100% typed JavaScript
JavaScript is a very permissive language. In large projects it is easy to make mistakes because of that. Programming lanuages like C++ and Java have a typing system that helps to avoid these mistakes. In WebODF, we have been using Closure Compiler to add support for types to our code. Up until a week ago, adding types to the code was volontary. As of PR 376: Make all webodf.js 100% typed, typing is now required.
Getting to this point was a process of several months. Code with incomplete typing was constantly being added, thus moving the goal posts. But now the typing is required and things feel just a bit safer.
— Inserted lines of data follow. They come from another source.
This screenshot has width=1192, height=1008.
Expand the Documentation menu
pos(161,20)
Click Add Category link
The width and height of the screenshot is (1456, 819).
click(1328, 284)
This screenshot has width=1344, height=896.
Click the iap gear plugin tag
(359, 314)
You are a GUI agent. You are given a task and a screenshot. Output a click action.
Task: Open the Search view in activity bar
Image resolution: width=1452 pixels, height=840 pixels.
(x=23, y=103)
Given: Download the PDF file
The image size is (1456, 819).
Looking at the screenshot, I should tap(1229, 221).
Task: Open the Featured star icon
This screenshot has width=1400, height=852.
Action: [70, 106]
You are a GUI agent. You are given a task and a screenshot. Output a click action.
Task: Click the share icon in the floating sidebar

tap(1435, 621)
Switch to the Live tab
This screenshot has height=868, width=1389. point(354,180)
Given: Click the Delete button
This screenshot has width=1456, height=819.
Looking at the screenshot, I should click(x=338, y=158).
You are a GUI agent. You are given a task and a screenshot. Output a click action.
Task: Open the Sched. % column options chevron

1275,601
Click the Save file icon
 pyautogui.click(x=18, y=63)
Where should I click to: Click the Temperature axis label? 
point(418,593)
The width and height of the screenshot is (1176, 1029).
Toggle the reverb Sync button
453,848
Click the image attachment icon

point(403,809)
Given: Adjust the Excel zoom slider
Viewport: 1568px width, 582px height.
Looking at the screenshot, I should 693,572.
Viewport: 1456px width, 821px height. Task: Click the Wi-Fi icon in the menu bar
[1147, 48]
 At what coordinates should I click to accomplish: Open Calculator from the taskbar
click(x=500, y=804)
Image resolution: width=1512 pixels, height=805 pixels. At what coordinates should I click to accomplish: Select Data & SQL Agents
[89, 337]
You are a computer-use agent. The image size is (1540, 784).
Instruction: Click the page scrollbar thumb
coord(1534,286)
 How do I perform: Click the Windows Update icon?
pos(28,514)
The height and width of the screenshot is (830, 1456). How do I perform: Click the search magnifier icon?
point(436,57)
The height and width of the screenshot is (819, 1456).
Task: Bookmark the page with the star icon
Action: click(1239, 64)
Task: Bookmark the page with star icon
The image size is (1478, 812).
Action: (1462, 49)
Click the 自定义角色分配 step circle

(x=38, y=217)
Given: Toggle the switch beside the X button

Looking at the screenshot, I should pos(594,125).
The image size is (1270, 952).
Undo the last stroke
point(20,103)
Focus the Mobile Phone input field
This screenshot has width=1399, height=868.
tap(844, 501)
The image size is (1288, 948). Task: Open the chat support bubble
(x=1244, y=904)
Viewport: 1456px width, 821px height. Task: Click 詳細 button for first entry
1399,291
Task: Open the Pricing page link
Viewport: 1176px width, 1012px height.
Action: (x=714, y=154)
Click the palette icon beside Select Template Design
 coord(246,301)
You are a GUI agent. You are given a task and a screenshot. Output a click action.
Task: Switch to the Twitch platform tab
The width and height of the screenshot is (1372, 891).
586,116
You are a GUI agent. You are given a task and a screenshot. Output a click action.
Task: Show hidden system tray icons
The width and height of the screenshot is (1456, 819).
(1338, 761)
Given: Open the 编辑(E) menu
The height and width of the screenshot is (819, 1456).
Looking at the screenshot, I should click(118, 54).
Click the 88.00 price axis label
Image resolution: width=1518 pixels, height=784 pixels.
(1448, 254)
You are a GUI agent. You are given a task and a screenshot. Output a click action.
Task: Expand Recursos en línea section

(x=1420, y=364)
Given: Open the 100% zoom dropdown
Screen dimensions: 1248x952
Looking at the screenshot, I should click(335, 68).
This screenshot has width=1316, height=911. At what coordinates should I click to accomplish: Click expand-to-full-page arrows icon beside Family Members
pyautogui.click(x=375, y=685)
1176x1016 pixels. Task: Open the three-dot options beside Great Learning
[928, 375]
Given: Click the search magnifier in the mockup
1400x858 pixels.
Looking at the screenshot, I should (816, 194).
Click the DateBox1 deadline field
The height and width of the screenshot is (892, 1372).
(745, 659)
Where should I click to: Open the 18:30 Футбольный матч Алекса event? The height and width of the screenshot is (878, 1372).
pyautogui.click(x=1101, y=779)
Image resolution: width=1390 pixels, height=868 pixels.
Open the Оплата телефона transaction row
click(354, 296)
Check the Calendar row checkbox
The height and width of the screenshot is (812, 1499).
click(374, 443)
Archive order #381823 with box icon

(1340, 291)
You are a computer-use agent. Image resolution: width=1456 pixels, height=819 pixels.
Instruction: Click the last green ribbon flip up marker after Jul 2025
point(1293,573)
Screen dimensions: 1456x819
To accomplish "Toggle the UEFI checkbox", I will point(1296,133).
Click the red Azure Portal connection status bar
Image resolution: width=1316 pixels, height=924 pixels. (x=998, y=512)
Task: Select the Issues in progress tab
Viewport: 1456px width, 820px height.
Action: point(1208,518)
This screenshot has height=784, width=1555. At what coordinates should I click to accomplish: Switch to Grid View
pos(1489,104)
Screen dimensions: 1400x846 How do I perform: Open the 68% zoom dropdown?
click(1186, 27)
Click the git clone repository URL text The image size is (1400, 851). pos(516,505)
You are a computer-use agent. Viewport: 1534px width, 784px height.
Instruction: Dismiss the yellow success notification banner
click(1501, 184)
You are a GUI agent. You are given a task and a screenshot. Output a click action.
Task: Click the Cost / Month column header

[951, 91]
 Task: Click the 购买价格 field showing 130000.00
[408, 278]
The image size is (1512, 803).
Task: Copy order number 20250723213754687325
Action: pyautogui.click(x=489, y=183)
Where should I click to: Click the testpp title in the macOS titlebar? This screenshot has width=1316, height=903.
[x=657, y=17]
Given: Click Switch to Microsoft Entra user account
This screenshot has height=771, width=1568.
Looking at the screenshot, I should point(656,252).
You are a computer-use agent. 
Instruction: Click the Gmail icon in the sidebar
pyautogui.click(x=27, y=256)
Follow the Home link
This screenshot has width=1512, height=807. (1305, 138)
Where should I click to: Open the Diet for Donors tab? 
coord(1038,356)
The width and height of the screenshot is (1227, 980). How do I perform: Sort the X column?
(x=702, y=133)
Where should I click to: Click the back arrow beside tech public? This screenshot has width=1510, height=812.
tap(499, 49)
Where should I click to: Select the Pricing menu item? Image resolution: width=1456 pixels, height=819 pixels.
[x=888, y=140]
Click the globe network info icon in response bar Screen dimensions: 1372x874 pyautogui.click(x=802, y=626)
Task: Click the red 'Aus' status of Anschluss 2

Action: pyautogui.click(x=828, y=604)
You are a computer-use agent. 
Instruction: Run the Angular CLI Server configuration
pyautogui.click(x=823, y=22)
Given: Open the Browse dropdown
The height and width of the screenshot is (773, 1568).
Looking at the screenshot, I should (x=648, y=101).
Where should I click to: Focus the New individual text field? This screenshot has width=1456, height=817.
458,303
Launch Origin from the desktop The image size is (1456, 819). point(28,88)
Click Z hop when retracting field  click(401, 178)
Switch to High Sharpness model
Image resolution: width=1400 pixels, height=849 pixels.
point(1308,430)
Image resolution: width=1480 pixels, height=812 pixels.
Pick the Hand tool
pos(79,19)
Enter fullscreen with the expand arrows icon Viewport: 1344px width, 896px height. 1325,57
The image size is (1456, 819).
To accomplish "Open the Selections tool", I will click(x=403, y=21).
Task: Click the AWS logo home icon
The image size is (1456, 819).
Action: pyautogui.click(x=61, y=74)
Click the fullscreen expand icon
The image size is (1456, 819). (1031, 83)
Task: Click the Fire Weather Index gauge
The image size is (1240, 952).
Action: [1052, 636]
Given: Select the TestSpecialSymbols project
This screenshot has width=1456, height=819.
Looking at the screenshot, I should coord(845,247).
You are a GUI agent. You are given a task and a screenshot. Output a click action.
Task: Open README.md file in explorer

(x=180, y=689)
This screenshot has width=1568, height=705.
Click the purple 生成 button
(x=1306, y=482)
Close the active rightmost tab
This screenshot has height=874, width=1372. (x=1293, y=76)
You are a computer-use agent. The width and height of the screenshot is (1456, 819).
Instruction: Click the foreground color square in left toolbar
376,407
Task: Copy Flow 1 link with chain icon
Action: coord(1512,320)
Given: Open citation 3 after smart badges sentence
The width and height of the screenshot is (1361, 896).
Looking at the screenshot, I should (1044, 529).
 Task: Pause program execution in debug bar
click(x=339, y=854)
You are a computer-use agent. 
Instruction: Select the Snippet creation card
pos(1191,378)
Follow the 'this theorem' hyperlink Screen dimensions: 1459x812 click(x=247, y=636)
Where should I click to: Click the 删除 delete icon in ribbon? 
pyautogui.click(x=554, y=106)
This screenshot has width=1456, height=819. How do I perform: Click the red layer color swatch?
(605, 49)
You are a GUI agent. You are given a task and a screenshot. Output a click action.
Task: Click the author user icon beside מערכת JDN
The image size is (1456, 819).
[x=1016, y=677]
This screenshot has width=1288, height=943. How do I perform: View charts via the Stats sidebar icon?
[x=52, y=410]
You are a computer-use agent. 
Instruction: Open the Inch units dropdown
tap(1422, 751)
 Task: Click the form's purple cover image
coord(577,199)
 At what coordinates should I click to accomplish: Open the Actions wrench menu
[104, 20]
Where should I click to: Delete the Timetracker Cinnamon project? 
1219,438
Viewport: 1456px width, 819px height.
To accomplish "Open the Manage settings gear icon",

Here is an example of a typed function:
/** * Class that filters runtime specific nodes from the DOM. * Additionally all unused automatic styles are skipped, if a tree * of elements was passed to check the style usage in it. * @constructor * @implements {xmldom.LSSerializerFilter} * @param {!Element} styleUsingElementsRoot root element of tree of elements using styles * @param {?Element=} automaticStyles root element of the automatic style definition tree */ function OdfStylesFilter(styleUsingElementsRoot, automaticStyles) {
A nice side effect of this work is a clearer insight into the code structure. We generate a class diagram on every build now.
Virtual selections with SVG
SVG selections
Browsers are very different and writing a nice text editor for them is not simple. One of the challenges we faced was that selections behave quite differently across browsers. So, for a while now, WebODF has used custom selections. That means that, instead of relying on native browser selections, we added HTML elements to the page to represent selections. A big advantage of this approach is that each user can have a unique selection color.
With PR 265 the method became more advanced. That pull request by Aditya Bhatt of KO GmbH introduced a new way of rendering the selections: SVG polygons. SVG is much more flexible for drawing nice shapes and support for SVG across browsers is now good enough that we can use it. You can even see that overlapping selections show mixed colors.